**Task description:** Please rewrite all the records below, replacing every instance of "dropdown" with "drop-down list" and changing nothing else. Omit the pictures from your answer.

>> begin

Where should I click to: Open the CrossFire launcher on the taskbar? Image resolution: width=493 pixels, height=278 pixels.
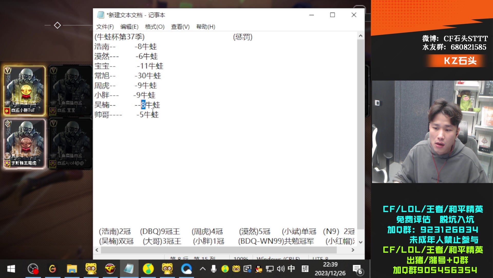tap(110, 269)
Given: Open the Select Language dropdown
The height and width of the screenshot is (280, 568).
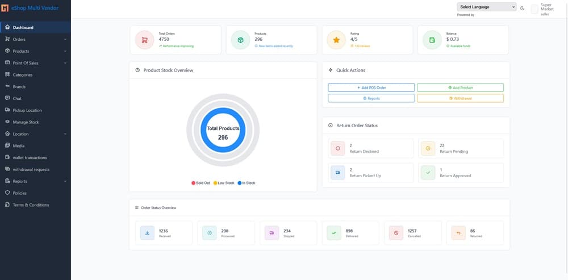Looking at the screenshot, I should [486, 7].
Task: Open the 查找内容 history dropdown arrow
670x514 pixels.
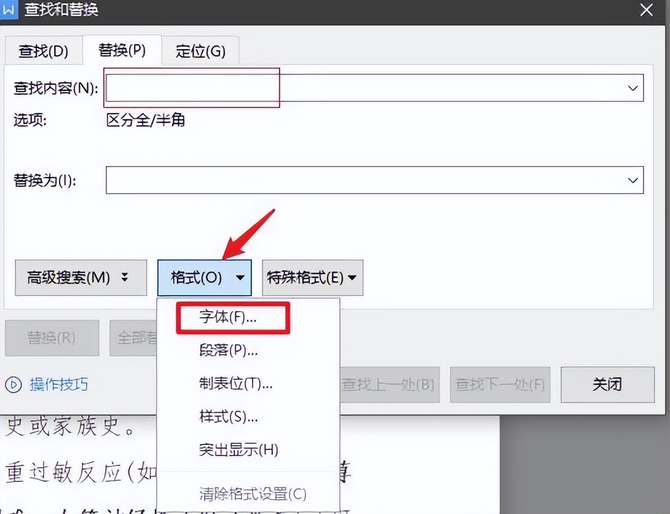Action: point(633,88)
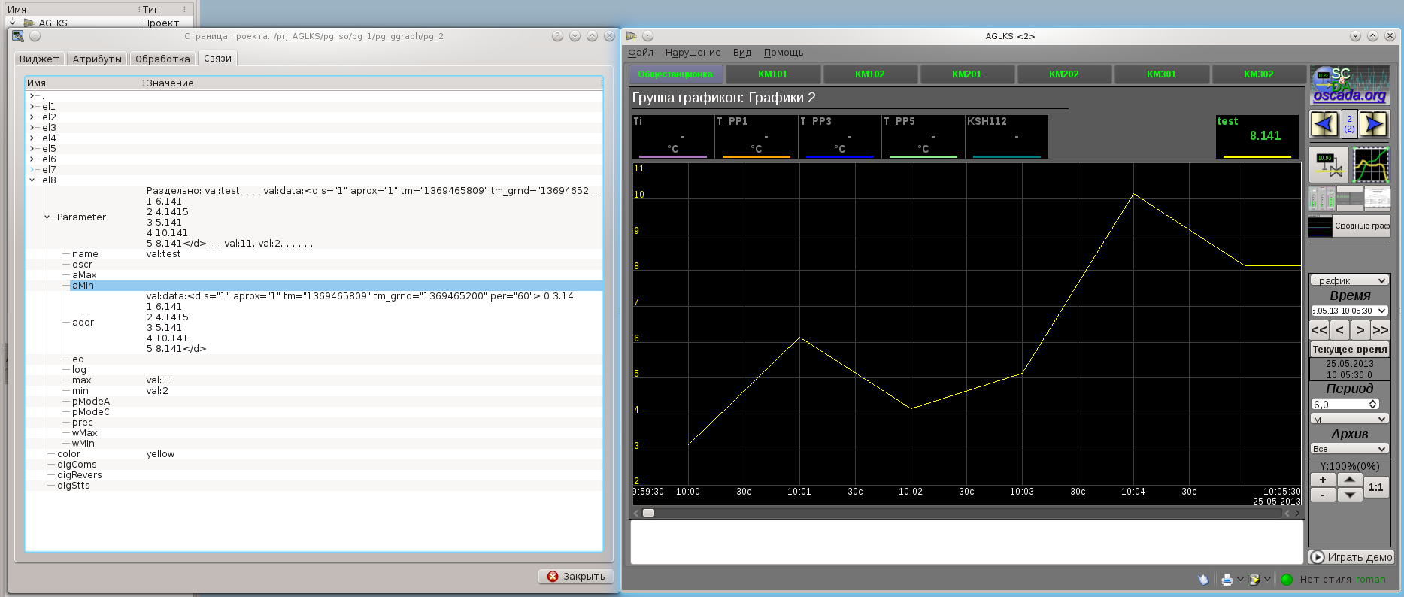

>> end

**Expected answer:**
Where should I click to: Open the CrossFire launcher on the taskbar? Image resolution: width=493 pixels, height=278 pixels.
tap(110, 269)
Given: Open the Select Language drop-down list
The height and width of the screenshot is (280, 568).
Looking at the screenshot, I should [486, 7].
Task: Open the 查找内容 history drop-down list arrow
670x514 pixels.
Action: point(633,88)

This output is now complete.